Sunday, June 10, 2012

A Northward course of Empire?

“Inuit leader asserts stake in natural riches.
Newly elected Terry Audla promises to ensure northern communities share in wealth generated off extraction of Arctic resources.”

So read the headline published in the GLOBE AND MAIL dated June 09, 2012 and written by a Gloria Galloway.

Firstly, congratulations to Terry Audla who is now the new leader of the Inuit Tapiriit Kanatami (ITK), the political organization that oversees all issues pertaining to Canada’s Inuit people. Secondly, like some First Nations leaders, he seems to get it when addressing the plight of his own people. In two words; economic development. After all, the natural riches of the Arctic were regarded very early in the 1900’s.

Enter the book, “A Northward course of Empire,” written by the early 20th century Canadian Arctic explorer, Vilhjalmur Stephansson. The book describes the potential for economic development of Arctic regions. Now, over a century later, an Inuit leader finally gets it.

“There are capped wells in the high arctic and there are oil and gas reserves in the high arctic as well, “ Mr. Audla said this week in a telephone interview on the day after his victory.”

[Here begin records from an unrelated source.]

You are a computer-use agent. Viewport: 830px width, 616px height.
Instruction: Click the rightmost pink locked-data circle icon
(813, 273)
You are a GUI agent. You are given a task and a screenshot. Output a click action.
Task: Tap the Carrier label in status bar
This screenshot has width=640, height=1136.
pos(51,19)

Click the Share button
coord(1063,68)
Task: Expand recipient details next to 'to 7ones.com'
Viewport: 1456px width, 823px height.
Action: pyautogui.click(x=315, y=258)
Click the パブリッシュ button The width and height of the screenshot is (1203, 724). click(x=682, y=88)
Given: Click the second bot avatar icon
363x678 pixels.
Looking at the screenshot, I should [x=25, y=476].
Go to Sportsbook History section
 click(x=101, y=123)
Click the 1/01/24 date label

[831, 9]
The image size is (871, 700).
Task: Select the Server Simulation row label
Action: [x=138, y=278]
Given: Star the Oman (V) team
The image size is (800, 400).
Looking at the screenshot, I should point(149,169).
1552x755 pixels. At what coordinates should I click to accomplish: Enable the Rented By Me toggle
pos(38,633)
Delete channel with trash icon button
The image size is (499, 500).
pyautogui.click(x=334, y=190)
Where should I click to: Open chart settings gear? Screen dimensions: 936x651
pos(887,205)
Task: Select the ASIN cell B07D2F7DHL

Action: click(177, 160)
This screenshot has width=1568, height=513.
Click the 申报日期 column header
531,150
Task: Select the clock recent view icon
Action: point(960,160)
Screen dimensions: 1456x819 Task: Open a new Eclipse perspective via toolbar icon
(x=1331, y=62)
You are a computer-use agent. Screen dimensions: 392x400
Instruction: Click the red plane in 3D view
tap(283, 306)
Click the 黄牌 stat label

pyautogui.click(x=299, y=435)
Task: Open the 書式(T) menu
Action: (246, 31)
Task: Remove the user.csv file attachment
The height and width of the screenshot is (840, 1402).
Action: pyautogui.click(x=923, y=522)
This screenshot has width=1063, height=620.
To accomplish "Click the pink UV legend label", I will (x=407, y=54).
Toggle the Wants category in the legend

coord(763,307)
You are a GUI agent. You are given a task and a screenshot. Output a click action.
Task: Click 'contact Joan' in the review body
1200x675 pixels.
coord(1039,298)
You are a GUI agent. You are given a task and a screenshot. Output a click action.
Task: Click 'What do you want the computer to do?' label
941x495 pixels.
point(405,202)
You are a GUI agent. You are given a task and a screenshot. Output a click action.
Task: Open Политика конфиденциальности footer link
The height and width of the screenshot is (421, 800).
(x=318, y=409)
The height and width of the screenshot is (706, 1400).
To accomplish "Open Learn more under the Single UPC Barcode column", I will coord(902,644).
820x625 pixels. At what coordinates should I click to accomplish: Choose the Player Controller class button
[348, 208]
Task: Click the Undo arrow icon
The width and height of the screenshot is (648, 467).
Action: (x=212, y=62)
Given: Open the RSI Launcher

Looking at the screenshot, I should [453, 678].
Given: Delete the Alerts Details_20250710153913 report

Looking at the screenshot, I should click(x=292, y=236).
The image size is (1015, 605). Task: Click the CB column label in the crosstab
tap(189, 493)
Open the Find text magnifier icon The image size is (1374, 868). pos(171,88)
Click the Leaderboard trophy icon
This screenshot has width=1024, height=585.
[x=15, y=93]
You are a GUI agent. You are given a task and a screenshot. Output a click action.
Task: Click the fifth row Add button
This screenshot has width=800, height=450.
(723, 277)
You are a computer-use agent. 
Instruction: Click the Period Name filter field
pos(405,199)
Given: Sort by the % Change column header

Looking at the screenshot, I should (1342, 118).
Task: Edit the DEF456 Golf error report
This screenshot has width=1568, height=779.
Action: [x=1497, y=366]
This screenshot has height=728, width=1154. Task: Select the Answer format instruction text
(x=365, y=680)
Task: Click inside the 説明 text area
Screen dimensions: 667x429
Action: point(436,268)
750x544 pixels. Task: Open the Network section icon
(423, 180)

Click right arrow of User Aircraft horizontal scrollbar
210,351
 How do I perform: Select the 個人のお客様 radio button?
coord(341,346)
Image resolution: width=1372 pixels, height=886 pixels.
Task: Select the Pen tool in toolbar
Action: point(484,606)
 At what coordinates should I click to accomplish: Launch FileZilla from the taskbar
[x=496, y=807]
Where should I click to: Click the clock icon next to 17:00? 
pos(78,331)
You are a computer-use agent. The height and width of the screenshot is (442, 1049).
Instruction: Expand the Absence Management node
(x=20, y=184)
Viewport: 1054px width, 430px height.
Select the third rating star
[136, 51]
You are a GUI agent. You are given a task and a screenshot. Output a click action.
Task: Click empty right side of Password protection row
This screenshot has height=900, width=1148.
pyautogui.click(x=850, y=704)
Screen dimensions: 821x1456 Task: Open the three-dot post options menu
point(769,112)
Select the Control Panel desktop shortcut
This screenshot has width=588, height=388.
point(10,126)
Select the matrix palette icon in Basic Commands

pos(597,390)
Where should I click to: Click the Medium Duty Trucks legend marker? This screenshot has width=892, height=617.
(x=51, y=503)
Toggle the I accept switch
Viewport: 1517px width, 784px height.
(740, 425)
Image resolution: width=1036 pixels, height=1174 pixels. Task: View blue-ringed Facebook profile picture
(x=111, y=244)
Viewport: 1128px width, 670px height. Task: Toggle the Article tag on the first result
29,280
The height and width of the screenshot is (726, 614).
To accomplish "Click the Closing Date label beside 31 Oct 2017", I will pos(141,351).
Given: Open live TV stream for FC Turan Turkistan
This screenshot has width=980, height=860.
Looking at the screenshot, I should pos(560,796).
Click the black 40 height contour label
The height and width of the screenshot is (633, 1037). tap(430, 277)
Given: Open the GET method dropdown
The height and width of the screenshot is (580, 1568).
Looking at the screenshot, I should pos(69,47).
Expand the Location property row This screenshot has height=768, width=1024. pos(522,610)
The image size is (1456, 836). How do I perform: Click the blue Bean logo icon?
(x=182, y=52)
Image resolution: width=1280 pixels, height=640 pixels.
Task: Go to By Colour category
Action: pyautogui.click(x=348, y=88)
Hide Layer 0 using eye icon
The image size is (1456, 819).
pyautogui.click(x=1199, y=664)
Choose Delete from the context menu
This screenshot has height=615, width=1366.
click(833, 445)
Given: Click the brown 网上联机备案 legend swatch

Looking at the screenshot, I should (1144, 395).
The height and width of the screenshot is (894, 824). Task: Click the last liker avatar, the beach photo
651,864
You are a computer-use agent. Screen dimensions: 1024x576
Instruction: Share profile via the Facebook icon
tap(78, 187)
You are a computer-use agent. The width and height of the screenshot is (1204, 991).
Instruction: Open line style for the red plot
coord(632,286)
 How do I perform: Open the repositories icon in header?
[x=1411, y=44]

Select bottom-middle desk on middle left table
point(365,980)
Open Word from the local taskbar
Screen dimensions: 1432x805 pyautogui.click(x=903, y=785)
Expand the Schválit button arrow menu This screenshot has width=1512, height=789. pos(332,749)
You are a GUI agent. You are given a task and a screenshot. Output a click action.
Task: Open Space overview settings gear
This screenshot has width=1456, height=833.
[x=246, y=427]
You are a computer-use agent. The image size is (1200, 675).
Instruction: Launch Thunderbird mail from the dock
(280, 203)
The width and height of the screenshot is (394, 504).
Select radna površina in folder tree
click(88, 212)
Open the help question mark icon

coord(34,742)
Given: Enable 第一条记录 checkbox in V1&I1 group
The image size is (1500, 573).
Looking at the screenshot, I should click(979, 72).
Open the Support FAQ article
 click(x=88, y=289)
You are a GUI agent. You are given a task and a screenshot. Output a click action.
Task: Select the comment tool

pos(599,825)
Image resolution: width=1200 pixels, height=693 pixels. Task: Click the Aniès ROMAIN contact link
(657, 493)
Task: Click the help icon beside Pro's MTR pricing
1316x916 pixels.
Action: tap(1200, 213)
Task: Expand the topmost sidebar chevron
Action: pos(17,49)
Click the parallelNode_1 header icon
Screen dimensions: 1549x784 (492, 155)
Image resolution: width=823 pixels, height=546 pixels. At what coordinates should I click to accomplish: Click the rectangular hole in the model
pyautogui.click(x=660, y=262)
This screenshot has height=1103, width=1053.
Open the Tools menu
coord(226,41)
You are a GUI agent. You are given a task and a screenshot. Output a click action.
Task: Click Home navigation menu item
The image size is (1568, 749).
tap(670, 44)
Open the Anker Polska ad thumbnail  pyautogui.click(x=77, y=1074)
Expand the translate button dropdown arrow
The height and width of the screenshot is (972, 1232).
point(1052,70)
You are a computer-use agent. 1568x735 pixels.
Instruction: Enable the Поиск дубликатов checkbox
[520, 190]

“And the Inuit will definitely be involved in the development of that when the decision is made to do so.”

So, what took so long?

“Mr. Audla said the roots of the ITK go back to a time when the Inuit watched the riches of their land being harvested without them. That cannot happen going forward, he said, especially now that the land claims have been settled.”

In the past, the Inuit were once rich in language and culture only to be disrupted by the establishment of Canada and then having to ironically “re-claim” the land that has always identified their existence. So, what about the future?

“…it is the resources that he believes hold the promise for the future of his people.”

“The Inuit own 50 million hectares of land, which is about the size of Spain, The Nunavut land claim agreement has set the stage for the Inuit to regain the control they once had. This time moving forward into the 21st century, not with spears, igloos,  aglus, umiaks, kayaks or seal skin clothing but with a big difference…money through economic development.

“Mr. Audla said. If you have that much land and control, there’s no reason why you can’t have the economic development based on what you want to do and how you want to do it. If you can control that, it certainly would go towards improving the lives of the Inuit.”

Finally, the new leader of the ITK has realized a northward course of empire.